Lettera del consumatore

18 ottobre 2000
Domanda 18 ottobre 2000
Circa un anno fa ho acquistato un divano dalla ditta Divanidea di Legnano.
Il divano e' totalmente in cotone colore giallo/arancione, chi me lo ha venduto mi aveva assicurato che potevo lavarlo a 30 gradi in lavatrice dopo alcuni mesi ho provato a lavare alcuni cuscini; non fidandomi ugualmente del lavaggio a 30 gradi, li ho lavati a freddo e con il sapone di Marsiglia. Risultato del lavaggio: cuscini a macchie, sbiaditi e stropicciati.
Mi sono rivolta all'azienda e questi per tutta risposta hanno inviato un campione dei cuscini in sede per l'analisi.
Risultato dell'analisi: Lavaggio a temperature alte con detersivi aggressivi.
Dopo essermi infuriata con il responsabile Sig.Colombo dichiarando che li avrei denunciati in quanto assurda la risposta dell'analisi visto che i cuscini li avevo lavati a freddo mi e' stato risposto che avrebbero rifatto completamente il rivestimento del divano con un'altra stoffa concorrendo alla meta' delle spese di Lit.1.600.000.=
Visto che il divano l'ho pagato 4.700.000 avrei dovuto sborsare ancora Lit. 800.000.=
Ho chiesto anche la copia dell'analisi effettuata ma la ditta fino ad oggi 17/10/00 non mi ha ancora inviato nulla.
Ho anche detto che al massimo avrei dato solamente Lit.500.000 per il rifacimento del tessuto ma non hanno accettato l'offerta o do' Lit.800.000 oppure posso procedere per vie legali tanto a loro non interessa.
Vogliate cortesemente darmi in consiglio in merito anche perche’ ormai il mio divano che non ha nemmeno un anno di vita e' ridotto malissimo.
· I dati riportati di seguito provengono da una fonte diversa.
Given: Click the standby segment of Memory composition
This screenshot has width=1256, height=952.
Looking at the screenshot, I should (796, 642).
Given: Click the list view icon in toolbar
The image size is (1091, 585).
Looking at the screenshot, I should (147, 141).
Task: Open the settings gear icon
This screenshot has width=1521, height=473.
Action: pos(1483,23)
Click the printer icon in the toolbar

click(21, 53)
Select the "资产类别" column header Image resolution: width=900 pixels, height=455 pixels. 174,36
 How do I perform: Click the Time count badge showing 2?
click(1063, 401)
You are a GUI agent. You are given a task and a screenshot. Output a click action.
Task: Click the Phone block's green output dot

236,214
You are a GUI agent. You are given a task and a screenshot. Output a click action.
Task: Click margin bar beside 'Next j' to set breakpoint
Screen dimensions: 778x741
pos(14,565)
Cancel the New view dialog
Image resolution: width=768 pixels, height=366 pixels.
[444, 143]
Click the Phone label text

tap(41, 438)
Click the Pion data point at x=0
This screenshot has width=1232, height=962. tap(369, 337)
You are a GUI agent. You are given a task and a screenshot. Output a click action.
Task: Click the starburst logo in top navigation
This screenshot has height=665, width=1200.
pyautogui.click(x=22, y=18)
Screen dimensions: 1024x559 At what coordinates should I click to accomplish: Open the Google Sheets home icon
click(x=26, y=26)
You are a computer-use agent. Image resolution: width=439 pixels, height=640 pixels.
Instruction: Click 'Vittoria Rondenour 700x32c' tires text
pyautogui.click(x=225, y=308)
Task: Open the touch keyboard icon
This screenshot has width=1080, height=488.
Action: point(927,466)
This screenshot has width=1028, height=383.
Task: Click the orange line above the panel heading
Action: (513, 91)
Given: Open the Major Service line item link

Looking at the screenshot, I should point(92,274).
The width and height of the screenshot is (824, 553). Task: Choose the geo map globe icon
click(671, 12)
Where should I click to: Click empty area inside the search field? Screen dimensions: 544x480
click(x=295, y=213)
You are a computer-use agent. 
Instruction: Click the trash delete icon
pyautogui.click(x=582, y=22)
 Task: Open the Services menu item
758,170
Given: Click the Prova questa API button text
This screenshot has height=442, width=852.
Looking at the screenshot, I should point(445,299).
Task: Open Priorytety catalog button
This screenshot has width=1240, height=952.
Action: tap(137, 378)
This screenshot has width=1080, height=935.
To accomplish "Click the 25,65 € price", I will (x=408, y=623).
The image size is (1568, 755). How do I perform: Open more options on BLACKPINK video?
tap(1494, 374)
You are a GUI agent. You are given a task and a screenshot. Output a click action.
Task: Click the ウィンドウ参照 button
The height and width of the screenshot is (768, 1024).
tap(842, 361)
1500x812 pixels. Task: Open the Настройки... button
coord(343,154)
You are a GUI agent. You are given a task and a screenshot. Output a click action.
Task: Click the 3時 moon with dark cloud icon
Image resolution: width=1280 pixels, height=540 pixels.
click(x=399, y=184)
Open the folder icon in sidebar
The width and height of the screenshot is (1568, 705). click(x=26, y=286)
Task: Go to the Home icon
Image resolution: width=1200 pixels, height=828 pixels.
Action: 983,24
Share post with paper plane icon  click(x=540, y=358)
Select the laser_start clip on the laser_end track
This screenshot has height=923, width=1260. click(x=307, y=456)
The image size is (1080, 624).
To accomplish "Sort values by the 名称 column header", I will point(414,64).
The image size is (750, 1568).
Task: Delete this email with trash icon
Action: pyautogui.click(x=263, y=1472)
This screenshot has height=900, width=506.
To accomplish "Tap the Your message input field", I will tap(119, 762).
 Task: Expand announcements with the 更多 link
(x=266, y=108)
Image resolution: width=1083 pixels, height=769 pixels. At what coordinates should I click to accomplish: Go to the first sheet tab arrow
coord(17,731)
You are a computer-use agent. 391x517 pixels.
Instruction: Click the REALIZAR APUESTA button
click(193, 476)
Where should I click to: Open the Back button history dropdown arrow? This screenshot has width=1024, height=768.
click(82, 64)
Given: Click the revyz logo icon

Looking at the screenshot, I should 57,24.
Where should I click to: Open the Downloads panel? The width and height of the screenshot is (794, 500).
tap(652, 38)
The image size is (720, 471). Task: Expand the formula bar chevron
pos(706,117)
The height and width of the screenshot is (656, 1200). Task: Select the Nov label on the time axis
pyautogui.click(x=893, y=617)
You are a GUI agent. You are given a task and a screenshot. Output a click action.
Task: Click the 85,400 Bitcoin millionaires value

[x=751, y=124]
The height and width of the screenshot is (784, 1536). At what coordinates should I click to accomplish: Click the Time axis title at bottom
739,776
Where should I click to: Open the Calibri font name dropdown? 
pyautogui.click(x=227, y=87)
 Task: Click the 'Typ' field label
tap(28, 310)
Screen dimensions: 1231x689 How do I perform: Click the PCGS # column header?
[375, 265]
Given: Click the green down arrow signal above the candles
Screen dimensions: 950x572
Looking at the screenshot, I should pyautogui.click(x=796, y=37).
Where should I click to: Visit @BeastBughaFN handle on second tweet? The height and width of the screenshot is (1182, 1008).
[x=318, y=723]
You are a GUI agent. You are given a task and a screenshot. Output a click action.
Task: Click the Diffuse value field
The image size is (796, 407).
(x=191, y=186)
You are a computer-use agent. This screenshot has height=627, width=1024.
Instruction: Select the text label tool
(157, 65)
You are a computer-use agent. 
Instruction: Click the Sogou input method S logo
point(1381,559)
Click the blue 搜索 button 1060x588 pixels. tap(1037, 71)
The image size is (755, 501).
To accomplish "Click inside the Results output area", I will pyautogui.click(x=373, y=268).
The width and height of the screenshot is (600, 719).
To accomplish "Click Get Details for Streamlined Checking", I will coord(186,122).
Grazie.

Risposta ADUC
Per avere le idee piu' chiare, dovrebbe avere una sua perizia tecnica. Se sul divano e' indicata la modalita' di lavaggio ed e' dimostrabile che non possa essere fatta (poiche' tale da danneggiare totalmente il divano), saremmo di fronte ad un difetto che probabilmente e' di produzione -se e' bastato un lavaggio a freddo, vuol dire che il materiale e' scadente ed inadeguato.
Potrebbe tentare una contestazione con una raccomandata A/R, con la quale contesta il vizio di produzione, dettando un termine di giorni entro cui sostituirlo e specificando che in caso contrario gli fara' causa per danni. In assenza di risposta positiva, si rivolga alla Camera di Commercio per una conciliazione e poi al giudice di pace. Se dovesse iniziare un contenzioso, una perizia potrebbe costituire un elemento importante.